There are many clumsy examples of this — like, say, the terrible movie spoofs that believe simply restaging some famous scene counts as worthwhile humor — but there are also many very good ones, as when director Brian De Palma turned an elaborate action sequence in his 1987 film The Untouchables into an extensive reimagining of the stairway massacre in 1925’s Battleship Potemkin.
But all of these references ultimately ask the audience to step outside the movie at hand, just a little bit. It’s like playing a game where you’re asked to find a hidden object or something, rather than take in the picture as a whole. Especially if you’re a film fan, it’s hard not to be just a little bit distracted by the frequent allusion.
And in some cases, that’s the point. The director wants you to recognize how clever they are, or wants you to associate some of your presumably positive opinion of the work being referenced with the work that’s making the reference. (Or if you’re De Palma, you’re often trying to simply have fun and show off by one-upping your cinematic inspirations.)
What’s different about Matt and Ross Duffer, the brothers who created Stranger Things and directed all but two of its eight episodes, is that their homages and references are couched, somehow, in an acute memory of and nostalgia for the movies they nod toward. The question their references ask isn’t, "Hey, do you remember watching this?" It’s, "Hey, do you remember the way you felt the first time you watched this?"
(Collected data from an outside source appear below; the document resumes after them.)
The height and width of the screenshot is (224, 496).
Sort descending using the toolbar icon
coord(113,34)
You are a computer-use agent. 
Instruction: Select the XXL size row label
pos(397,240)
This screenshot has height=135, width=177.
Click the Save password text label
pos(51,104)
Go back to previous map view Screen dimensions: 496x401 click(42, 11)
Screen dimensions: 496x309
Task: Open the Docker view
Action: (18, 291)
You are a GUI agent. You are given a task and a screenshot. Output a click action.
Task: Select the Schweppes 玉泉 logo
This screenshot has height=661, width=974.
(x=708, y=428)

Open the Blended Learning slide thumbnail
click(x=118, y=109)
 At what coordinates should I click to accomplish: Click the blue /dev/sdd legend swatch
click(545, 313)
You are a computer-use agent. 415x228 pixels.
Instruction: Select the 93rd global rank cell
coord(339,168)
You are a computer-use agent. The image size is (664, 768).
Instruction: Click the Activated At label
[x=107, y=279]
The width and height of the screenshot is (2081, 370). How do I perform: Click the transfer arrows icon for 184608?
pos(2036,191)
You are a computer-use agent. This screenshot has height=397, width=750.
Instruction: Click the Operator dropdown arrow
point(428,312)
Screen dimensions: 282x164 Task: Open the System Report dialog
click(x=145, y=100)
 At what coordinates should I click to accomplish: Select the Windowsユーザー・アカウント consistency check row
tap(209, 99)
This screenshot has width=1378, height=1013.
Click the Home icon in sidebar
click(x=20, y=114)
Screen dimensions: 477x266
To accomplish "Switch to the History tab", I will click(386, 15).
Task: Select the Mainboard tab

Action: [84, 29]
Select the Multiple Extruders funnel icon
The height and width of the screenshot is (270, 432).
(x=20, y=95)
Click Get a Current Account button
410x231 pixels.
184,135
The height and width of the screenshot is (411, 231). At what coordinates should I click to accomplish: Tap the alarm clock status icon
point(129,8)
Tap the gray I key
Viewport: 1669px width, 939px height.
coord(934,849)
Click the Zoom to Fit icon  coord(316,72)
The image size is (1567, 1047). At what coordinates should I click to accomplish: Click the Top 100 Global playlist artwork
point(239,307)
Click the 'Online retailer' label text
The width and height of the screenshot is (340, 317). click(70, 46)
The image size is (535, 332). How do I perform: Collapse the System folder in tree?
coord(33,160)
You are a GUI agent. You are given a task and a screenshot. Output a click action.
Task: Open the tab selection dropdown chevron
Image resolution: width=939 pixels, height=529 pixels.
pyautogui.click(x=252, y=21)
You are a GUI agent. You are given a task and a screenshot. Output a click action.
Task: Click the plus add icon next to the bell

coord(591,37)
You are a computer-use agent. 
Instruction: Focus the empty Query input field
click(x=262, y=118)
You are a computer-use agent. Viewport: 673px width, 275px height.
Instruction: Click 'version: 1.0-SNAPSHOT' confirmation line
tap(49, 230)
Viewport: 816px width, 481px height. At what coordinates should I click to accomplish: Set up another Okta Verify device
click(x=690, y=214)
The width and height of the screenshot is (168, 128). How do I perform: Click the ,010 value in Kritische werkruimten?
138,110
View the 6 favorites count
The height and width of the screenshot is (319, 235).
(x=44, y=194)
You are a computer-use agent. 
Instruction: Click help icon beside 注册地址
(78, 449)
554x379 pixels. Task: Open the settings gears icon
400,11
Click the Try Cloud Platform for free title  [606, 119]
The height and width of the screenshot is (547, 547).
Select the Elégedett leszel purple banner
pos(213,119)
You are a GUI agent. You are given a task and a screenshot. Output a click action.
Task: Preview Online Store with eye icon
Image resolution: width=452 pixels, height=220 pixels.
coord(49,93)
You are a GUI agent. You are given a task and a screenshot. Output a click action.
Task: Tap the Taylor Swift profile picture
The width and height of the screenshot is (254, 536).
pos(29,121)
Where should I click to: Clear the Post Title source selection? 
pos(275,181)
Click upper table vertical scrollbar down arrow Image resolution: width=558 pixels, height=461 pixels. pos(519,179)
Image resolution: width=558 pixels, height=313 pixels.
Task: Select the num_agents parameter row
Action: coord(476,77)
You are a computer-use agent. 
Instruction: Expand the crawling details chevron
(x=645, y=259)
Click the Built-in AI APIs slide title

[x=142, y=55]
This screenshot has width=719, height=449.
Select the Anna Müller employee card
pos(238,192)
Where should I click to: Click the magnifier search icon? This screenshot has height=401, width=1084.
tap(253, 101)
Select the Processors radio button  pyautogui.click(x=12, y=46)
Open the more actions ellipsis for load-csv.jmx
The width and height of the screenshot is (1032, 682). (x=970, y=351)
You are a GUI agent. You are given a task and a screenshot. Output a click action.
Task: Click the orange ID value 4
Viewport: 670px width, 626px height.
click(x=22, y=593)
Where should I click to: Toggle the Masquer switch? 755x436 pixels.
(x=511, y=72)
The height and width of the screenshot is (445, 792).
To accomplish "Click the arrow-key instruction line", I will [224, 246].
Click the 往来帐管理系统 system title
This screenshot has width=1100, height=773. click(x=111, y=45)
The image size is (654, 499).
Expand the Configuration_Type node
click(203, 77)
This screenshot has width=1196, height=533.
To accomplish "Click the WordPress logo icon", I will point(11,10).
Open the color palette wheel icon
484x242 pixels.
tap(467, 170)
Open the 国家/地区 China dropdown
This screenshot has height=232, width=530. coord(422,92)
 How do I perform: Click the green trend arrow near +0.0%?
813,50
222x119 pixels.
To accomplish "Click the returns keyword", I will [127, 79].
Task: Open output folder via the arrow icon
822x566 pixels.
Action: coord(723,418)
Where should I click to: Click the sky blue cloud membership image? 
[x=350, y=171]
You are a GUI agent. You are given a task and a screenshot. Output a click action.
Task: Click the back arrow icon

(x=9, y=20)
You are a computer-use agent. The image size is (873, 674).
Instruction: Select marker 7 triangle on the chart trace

To understand the difference, consider one of the references Stranger Things makes that doesn’t work as well as some of the others — the creepy, black void that superpowered psychic girl Eleven visits while the government tries to use her to open links to other worlds. It’s a direct lift from the recent sci-fi film Under the Skin, where a murderous alien uses such a void to both seduce and then essentially erase (by sucking them into said void) the men she picks up and brings home.
In Under the Skin, the void feels like an eerie netherworld, utterly unlike anything else on Earth. In Stranger Things, it feels like a nod toward Under the Skin, one that attempts to pin down the original void with rules of how it operates and, thus, makes it feel a little less threatening and mysterious.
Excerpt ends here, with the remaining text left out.